3 Critical Functions AI Performs That Predictive Coding Can’t

3 Critical Functions AI Performs That Predictive Coding Can’t

“Machines should be able to sift through the noise, help us overcome our biases…not [provide] shallow predictions,” says David Ferrucci (Machine Learning vs Machine Understanding, 2020).  Ferrucci—the IBM Watson team founder made famous for besting the Jeopardy! champions in 2011—goes on to point out that another serious limitation to traditional machine learning (ML) approaches is that they provide their right or wrong results without explanation.

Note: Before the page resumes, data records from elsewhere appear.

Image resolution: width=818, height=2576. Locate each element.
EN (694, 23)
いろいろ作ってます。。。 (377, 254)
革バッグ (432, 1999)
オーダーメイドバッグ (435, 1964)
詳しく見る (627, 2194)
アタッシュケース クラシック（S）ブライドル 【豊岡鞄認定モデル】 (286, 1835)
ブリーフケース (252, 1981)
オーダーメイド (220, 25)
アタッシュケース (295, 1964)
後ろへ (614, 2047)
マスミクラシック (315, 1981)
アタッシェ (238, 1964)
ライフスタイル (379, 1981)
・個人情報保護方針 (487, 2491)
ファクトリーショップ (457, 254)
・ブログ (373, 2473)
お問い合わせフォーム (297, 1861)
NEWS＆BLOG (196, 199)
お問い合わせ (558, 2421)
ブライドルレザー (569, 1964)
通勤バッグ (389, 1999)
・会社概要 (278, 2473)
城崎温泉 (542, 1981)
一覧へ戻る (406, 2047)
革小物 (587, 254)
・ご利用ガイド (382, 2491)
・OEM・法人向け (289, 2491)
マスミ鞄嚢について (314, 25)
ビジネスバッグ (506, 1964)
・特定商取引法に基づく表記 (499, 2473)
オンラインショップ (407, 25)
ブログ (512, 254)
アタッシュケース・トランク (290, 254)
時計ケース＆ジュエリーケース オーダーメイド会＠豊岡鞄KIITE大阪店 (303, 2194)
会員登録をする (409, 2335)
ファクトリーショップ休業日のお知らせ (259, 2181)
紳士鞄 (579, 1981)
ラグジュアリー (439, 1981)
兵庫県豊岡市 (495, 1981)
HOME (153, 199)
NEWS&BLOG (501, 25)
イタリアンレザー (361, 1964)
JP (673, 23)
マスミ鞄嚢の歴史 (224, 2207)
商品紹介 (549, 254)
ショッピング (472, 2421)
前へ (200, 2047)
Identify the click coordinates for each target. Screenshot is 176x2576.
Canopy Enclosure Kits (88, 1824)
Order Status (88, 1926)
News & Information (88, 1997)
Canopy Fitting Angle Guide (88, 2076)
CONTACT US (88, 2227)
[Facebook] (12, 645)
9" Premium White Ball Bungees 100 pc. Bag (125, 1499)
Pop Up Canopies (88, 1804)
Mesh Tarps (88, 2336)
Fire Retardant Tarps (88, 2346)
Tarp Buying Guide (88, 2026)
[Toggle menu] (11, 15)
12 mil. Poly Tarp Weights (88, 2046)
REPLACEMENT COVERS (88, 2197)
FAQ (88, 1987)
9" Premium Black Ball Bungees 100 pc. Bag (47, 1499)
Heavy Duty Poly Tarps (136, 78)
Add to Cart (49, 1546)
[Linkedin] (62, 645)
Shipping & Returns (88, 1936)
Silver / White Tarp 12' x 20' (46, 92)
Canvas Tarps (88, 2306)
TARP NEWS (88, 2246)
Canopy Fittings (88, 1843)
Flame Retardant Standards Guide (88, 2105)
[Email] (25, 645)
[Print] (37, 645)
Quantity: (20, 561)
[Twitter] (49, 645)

This award-winning artificial intelligence (AI) researcher may have never heard of Technology-Assisted Review (TAR), TAR 2.0, privilege review, or privilege review logs. But he could easily be describing why TAR (or predictive coding) is ill-suited to assisting attorneys with the most laborious and costly step in the document review process: review for privilege and other sensitive information and the creation of privilege logs.

This is not to disparage the efficacy of predictive coding techniques as a tool for sorting and prioritizing review of relevant (R) and not relevant (NR) documents. “But when it comes to privilege, it’s a different story,” notes Reed Smith LLP Partner and Records & E-Discovery Group Chair, David Cohen. “Privilege is much more nuanced. It has a lot more to do with roles and relationships…And I think that virtually all of the folks that make the predictive coding software will tell you that it doesn’t work very well for privilege” (A Better Way for Harnessing AI for Accuracy & Productivity, 2021). 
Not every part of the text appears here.